#### GIVEN EXERCISE 1:
Set down everything in the passage on the Lakshmi-Narayan sculpture from "Lakshmi-Narayan on display" down to "Museum of Art.", word for word.
#### GIVEN EXERCISE 2:
Pick up the account of the Lakshmi-Narayan sculpture's repatriation after its final sentence and continue it.
:: SOURCE
Lakshmi-Narayan on display at the Dallas Museum of Art, Photograph by Richard Cutshall, 2018.

I told my collaborators – activist, editor, and author Kanak Mani Dixit, and Professor of Himalayan Art History Dr. Dina Bangdel – that I had located the sculpture.  Dina planned to visit Dallas and hoped to speak to the curator about the possibility of repatriation, but a month later, in April 2015, earthquakes hit Nepal and our priorities shifted. Unfortunately beloved Dr. Dina Bangdel passed away in 2017.  I do not think she had the opportunity to speak with anyone at the Dallas Museum of Art.

In 2017, I exhibited the paintings and research, and gave a talk about the illicit trade of Nepal’s cultural heritage at a conference on the ethics of the art trade at Washington and Lee University in Virginia.  I used the Lakshmi Narayan sculpture as a case study.  There I met Dr. Erin Thompson, Professor of Art Crime at the John Jay College of Criminal Justice.  In 2019 she approached me about writing an article highlighting the case of the Lakshmi-Narayan.  Her fierce and meticulously researched article about the sculpture, museum, and collector was published in Hyperallergic in January 2020.  Just before the article was published, Dr. Thompson informed the Dallas Museum of Art of the sculpture’s provenance and they removed the sculpture from display.  However, the museum was not immediately willing to return the Lakshmi-Narayan sculpture, which prompted the FBI to get involved.  I had the privilege of serving as an expert witness, providing information about the sculpture’s origins, theft, auction in 1990, and all publications it had appeared in before and after the theft, as well as photographs, GPS data, and a map of the temple location.  The Embassy of Nepal in Washington D.C., Nepal’s Ministry of Culture and Department of Archeology, the Lalitpur Metropolitan Office, neighborhood residents, and Kanak Mani Dixit, Rabindra Puri, Dilendra Shrestha, and other activists in Nepal, as well as Dr. Erin Thompson were also involved in the claim for repatriation.
::::
:: MATERIAL
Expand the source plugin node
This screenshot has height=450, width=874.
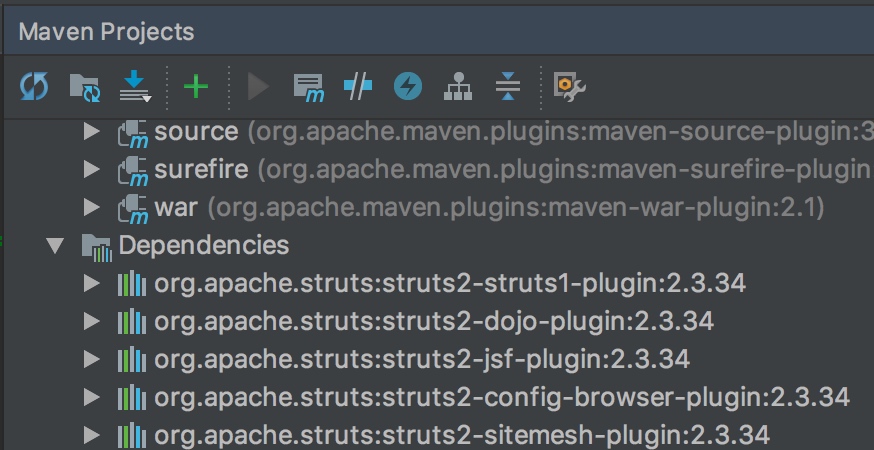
::::
#### TASK RESPONSE 1:
Lakshmi-Narayan on display at the Dallas Museum of Art, Photograph by Richard Cutshall, 2018.

I told my collaborators – activist, editor, and author Kanak Mani Dixit, and Professor of Himalayan Art History Dr. Dina Bangdel – that I had located the sculpture.  Dina planned to visit Dallas and hoped to speak to the curator about the possibility of repatriation, but a month later, in April 2015, earthquakes hit Nepal and our priorities shifted. Unfortunately beloved Dr. Dina Bangdel passed away in 2017.  I do not think she had the opportunity to speak with anyone at the Dallas Museum of Art.

#### TASK RESPONSE 2:
Lakshmi-Narayan Temple in Patko Tol, Patan. Photo by Joy Lynn Davis

And we did it.  We won.  Lakshmi-Narayan is going back to Nepal, after 37 years away from her home temple in Patko Tol, Patan.  Lakshmi-Narayan is quite possibly a thousand years old, and was very likely worshipped continually until the theft in 1984.  The last 37 years may have been a short journey in Lakshmi-Narayan’s life, but for the devotees in the community, it was a long absence.  Lakshmi-Narayan will be joyfully welcomed back as a god once again. 

The sculpture begins traveling back today.  I am told that official press releases from the FBI and other agencies are forthcoming.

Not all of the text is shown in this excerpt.